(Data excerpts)
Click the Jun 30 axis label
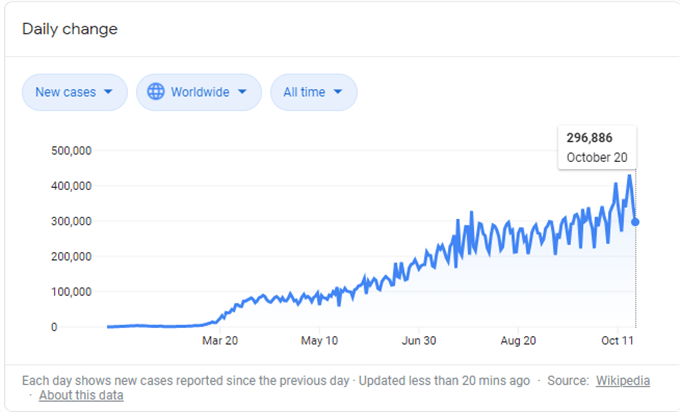The height and width of the screenshot is (412, 680). [x=418, y=341]
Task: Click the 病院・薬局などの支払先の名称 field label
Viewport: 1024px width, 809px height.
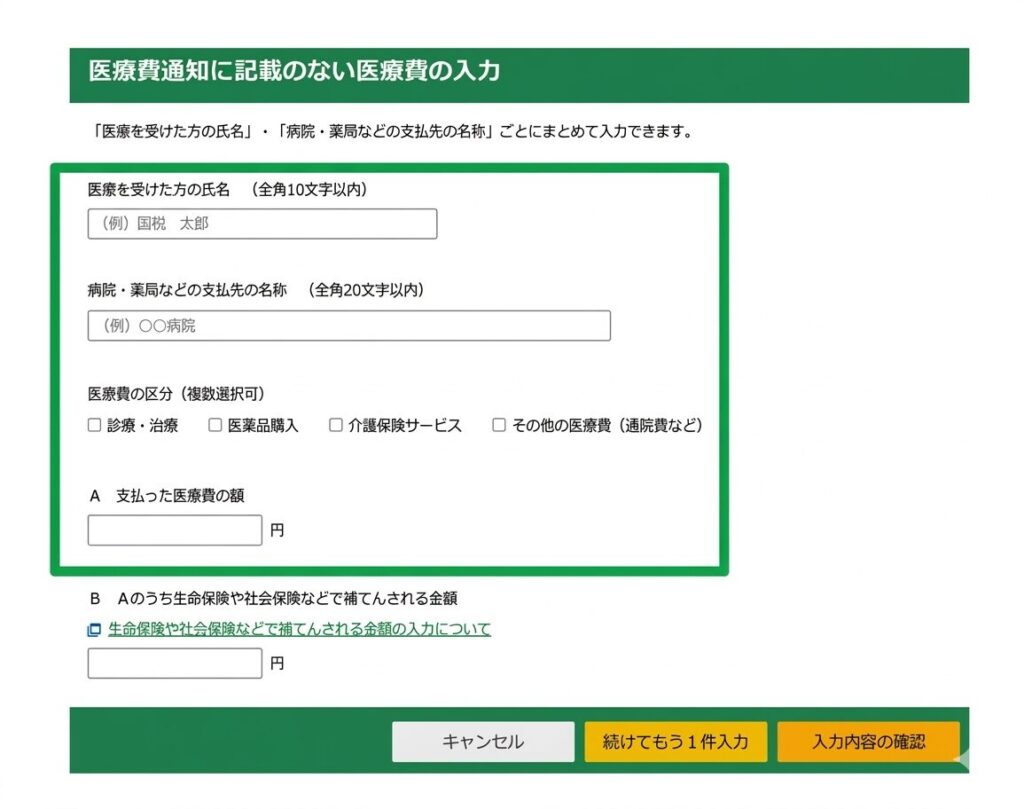Action: (187, 290)
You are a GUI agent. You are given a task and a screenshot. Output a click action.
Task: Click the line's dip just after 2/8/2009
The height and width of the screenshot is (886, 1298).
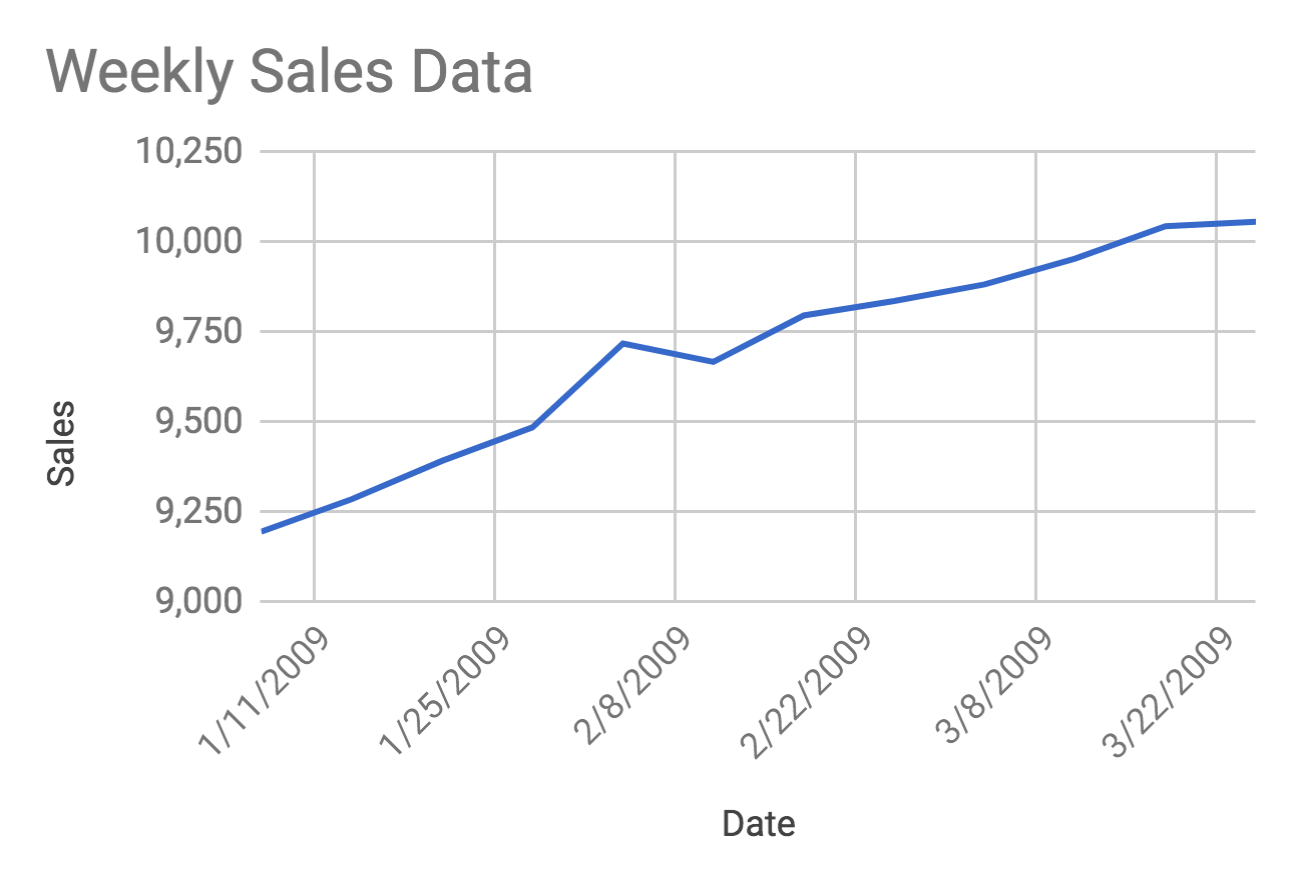coord(713,361)
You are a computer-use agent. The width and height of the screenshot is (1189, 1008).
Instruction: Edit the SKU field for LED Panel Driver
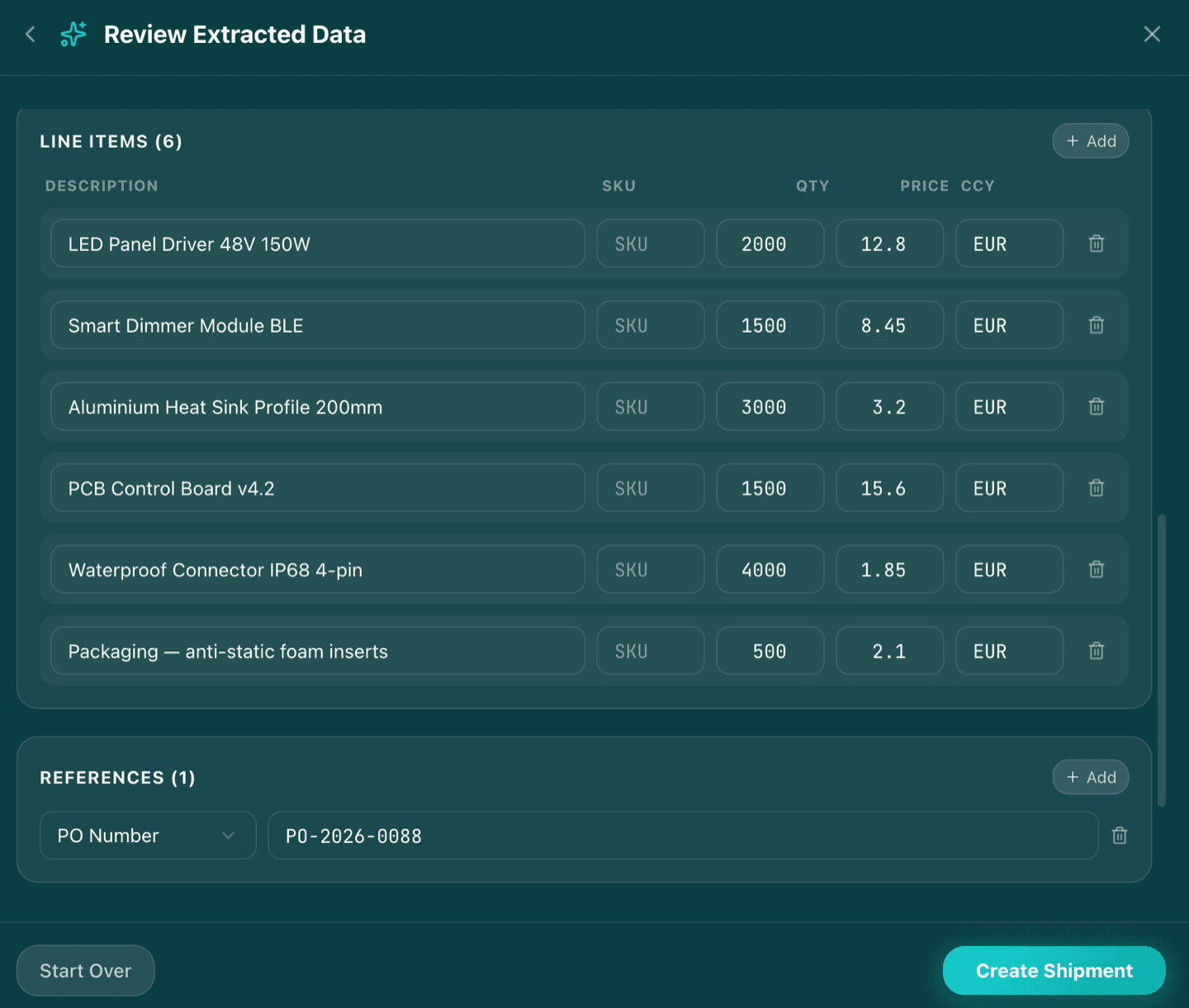pyautogui.click(x=650, y=244)
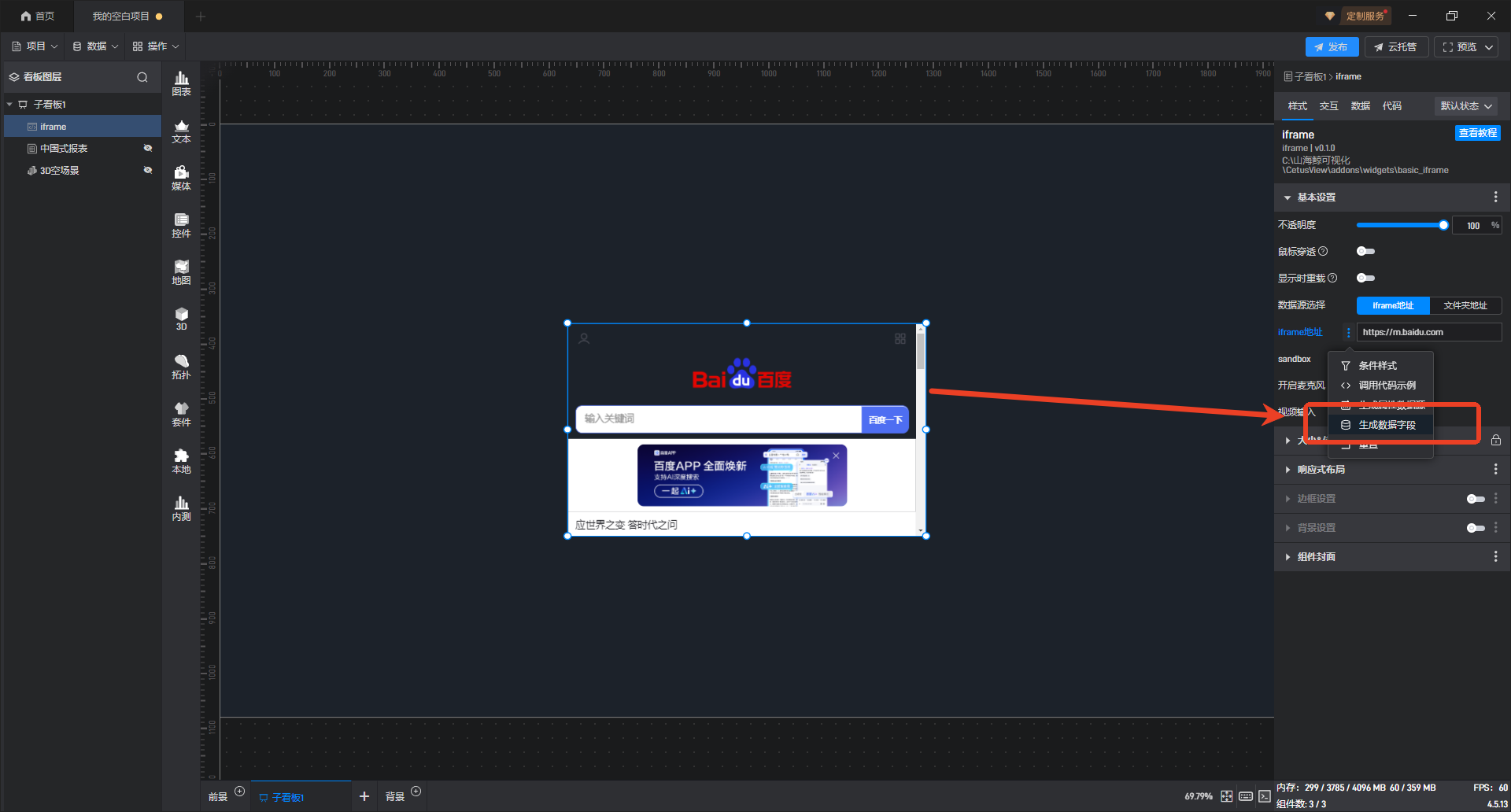This screenshot has height=812, width=1511.
Task: Open the 图表 chart components panel
Action: pos(181,83)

**Problem requirements:**
Your answer should be an exact copy of the records above, with no pictures in it.

**Written solution:**
Click the Jun 30 axis label
The height and width of the screenshot is (412, 680). [x=418, y=341]
Task: Click the 病院・薬局などの支払先の名称 field label
Viewport: 1024px width, 809px height.
Action: (187, 290)
You are a GUI agent. You are given a task and a screenshot. Output a click action.
Task: Click the line's dip just after 2/8/2009
The height and width of the screenshot is (886, 1298).
coord(713,361)
You are a computer-use agent. The width and height of the screenshot is (1189, 1008).
Instruction: Edit the SKU field for LED Panel Driver
pyautogui.click(x=650, y=244)
This screenshot has height=812, width=1511.
Task: Open the 图表 chart components panel
Action: pos(181,83)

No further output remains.